When you write code in a plain React application and pass a Prop from a parent to a child component, the mental model is simple: you are moving data around inside the browser. You can pass strings, objects, callback functions, or even class instances with all their internal methods. Everything feels natural.

But in a world where Server Components and Client Components intermingle, passing data becomes something else entirely. It is no longer a trivial local transfer. It is crossing a physical network boundary spanning the two ends of the internet.

When you nest a Client Component inside a Server Component and try to pass Props, those Props must travel across the network. This means they must be serializable. You cannot pass functions. You cannot pass complex object instances. You cannot pass anything that cannot be understood by JSON.stringify (or more precisely, React's own Flight protocol serializer).

Your code appears to live in the same file system, even in the same component tree, happily nested together. But in reality, this is a schizophrenic octopus. Its upper half is on the server; its lower half is in the user's browser.
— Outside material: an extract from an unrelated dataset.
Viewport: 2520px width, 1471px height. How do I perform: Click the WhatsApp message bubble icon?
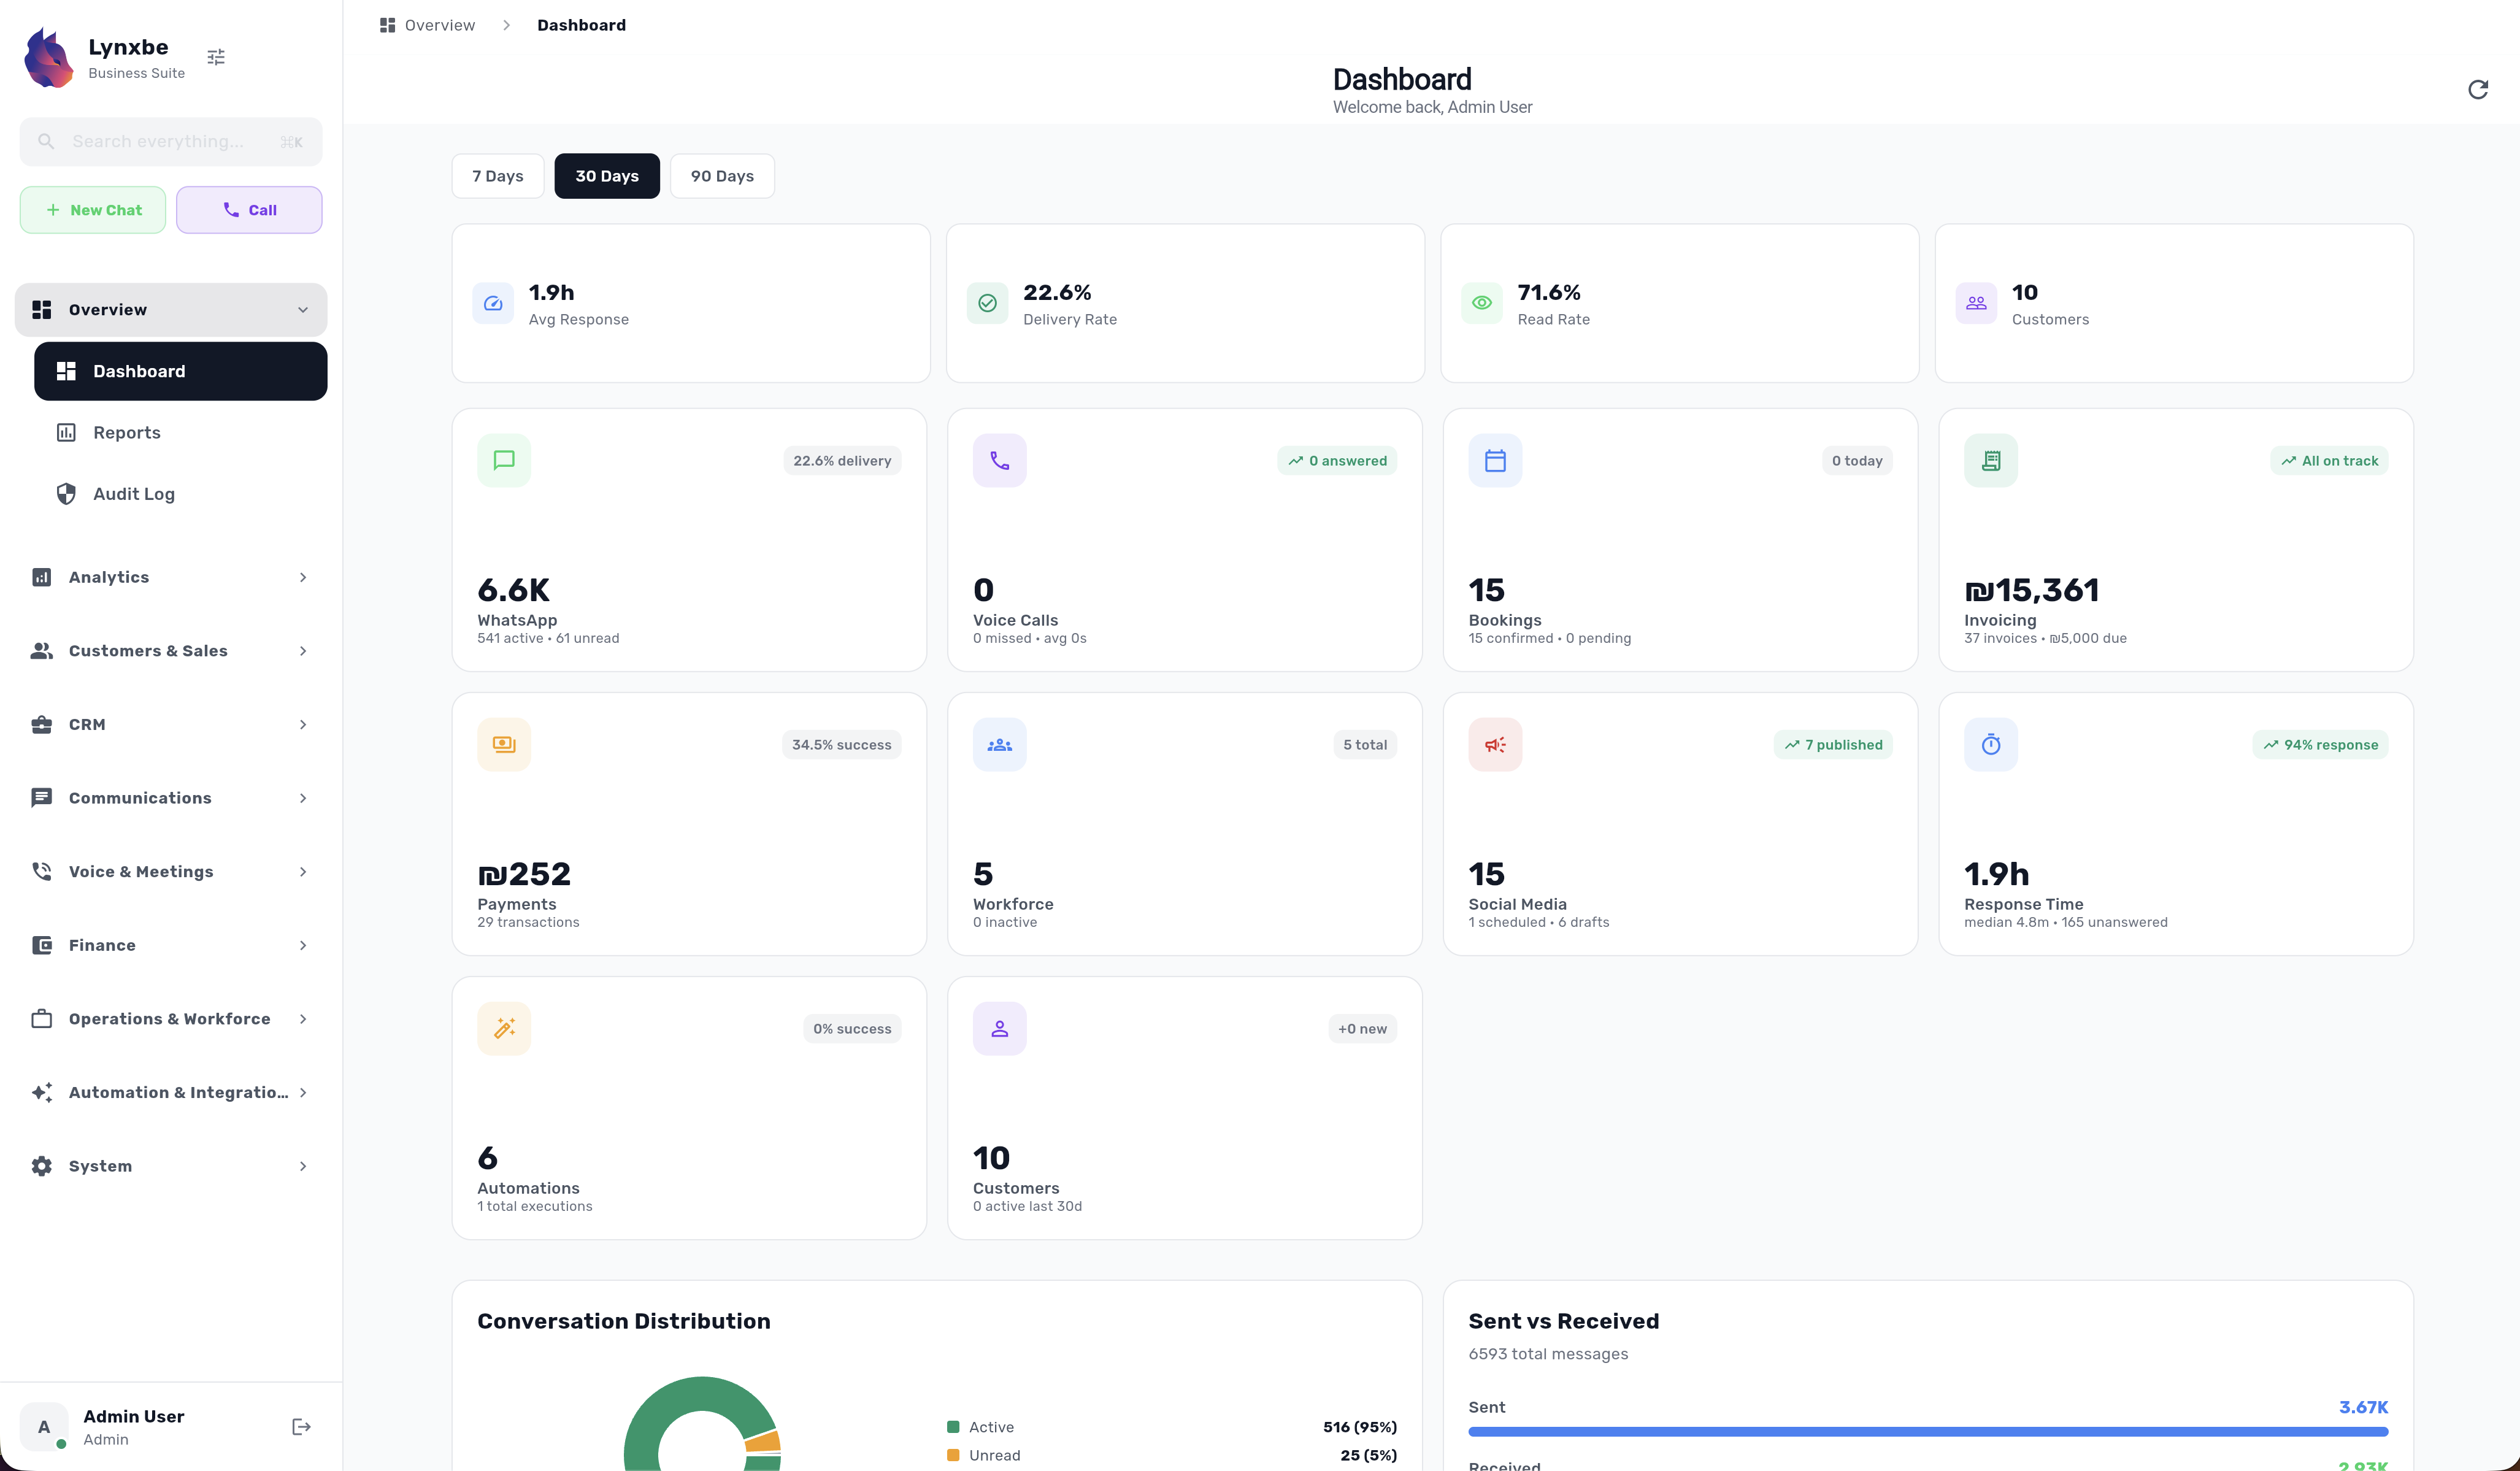504,460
As a developer, you are now compelled to run two completely independent runtimes simultaneously in your head. Every line of code you write demands a mental judgment: am I currently in a server context or a client context? Can this component use Hooks? Can this piece of data cross the boundary?

You think you saved yourself a few API Endpoints. But what you actually did was take the clear interface contracts that used to live in your routing layer and scatter them as implicit, obscure, and highly error-prone 'use client' boundaries throughout your entire codebase. The API did not disappear. The framework just forced it into the crevices of the component tree.

Enormous Mental Overhead and the Question of Trade-offs

Let us do the math.

One of Server Components' biggest selling points is keeping heavy dependencies (say, a multi-megabyte syntax highlighting library, or a massive Markdown parser) on the server, reducing the JavaScript bundle sent to the client.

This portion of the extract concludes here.